======== Excerpted data ========

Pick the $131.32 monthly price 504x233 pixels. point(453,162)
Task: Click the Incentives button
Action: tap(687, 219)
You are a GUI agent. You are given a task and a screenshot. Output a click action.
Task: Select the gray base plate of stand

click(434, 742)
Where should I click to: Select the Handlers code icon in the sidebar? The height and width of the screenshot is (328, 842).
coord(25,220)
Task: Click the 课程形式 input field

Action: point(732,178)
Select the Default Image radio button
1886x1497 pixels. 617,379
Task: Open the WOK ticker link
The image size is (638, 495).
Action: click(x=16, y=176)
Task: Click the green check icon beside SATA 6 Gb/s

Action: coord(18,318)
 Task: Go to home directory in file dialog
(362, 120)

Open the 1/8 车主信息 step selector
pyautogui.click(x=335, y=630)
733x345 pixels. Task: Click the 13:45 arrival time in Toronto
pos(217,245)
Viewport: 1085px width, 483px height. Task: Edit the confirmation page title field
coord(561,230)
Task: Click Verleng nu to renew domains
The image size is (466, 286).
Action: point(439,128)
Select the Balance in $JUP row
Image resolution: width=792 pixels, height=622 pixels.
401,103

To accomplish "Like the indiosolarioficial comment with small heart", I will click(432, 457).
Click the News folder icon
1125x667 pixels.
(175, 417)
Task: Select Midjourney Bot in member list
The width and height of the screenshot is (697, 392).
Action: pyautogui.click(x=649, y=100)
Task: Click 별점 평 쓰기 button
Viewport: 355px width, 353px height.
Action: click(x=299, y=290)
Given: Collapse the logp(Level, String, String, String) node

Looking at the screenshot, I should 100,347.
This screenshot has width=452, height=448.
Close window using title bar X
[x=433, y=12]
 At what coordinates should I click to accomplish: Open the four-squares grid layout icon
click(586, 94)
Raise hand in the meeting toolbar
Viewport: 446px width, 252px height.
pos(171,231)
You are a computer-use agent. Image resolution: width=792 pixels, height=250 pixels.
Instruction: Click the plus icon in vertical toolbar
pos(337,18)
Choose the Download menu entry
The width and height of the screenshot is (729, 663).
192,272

========

> Your goal: Could you print all of the data above once more, unaltered?

> Written response:
Pick the $131.32 monthly price 504x233 pixels. point(453,162)
Task: Click the Incentives button
Action: tap(687, 219)
You are a GUI agent. You are given a task and a screenshot. Output a click action.
Task: Select the gray base plate of stand

click(434, 742)
Where should I click to: Select the Handlers code icon in the sidebar? The height and width of the screenshot is (328, 842).
coord(25,220)
Task: Click the 课程形式 input field

Action: point(732,178)
Select the Default Image radio button
1886x1497 pixels. 617,379
Task: Open the WOK ticker link
The image size is (638, 495).
Action: click(x=16, y=176)
Task: Click the green check icon beside SATA 6 Gb/s

Action: coord(18,318)
 Task: Go to home directory in file dialog
(362, 120)

Open the 1/8 车主信息 step selector
pyautogui.click(x=335, y=630)
733x345 pixels. Task: Click the 13:45 arrival time in Toronto
pos(217,245)
Viewport: 1085px width, 483px height. Task: Edit the confirmation page title field
coord(561,230)
Task: Click Verleng nu to renew domains
The image size is (466, 286).
Action: point(439,128)
Select the Balance in $JUP row
Image resolution: width=792 pixels, height=622 pixels.
401,103

To accomplish "Like the indiosolarioficial comment with small heart", I will click(432, 457).
Click the News folder icon
1125x667 pixels.
(175, 417)
Task: Select Midjourney Bot in member list
The width and height of the screenshot is (697, 392).
Action: pyautogui.click(x=649, y=100)
Task: Click 별점 평 쓰기 button
Viewport: 355px width, 353px height.
Action: click(x=299, y=290)
Given: Collapse the logp(Level, String, String, String) node

Looking at the screenshot, I should 100,347.
This screenshot has width=452, height=448.
Close window using title bar X
[x=433, y=12]
 At what coordinates should I click to accomplish: Open the four-squares grid layout icon
click(586, 94)
Raise hand in the meeting toolbar
Viewport: 446px width, 252px height.
pos(171,231)
You are a computer-use agent. Image resolution: width=792 pixels, height=250 pixels.
Instruction: Click the plus icon in vertical toolbar
pos(337,18)
Choose the Download menu entry
The width and height of the screenshot is (729, 663).
192,272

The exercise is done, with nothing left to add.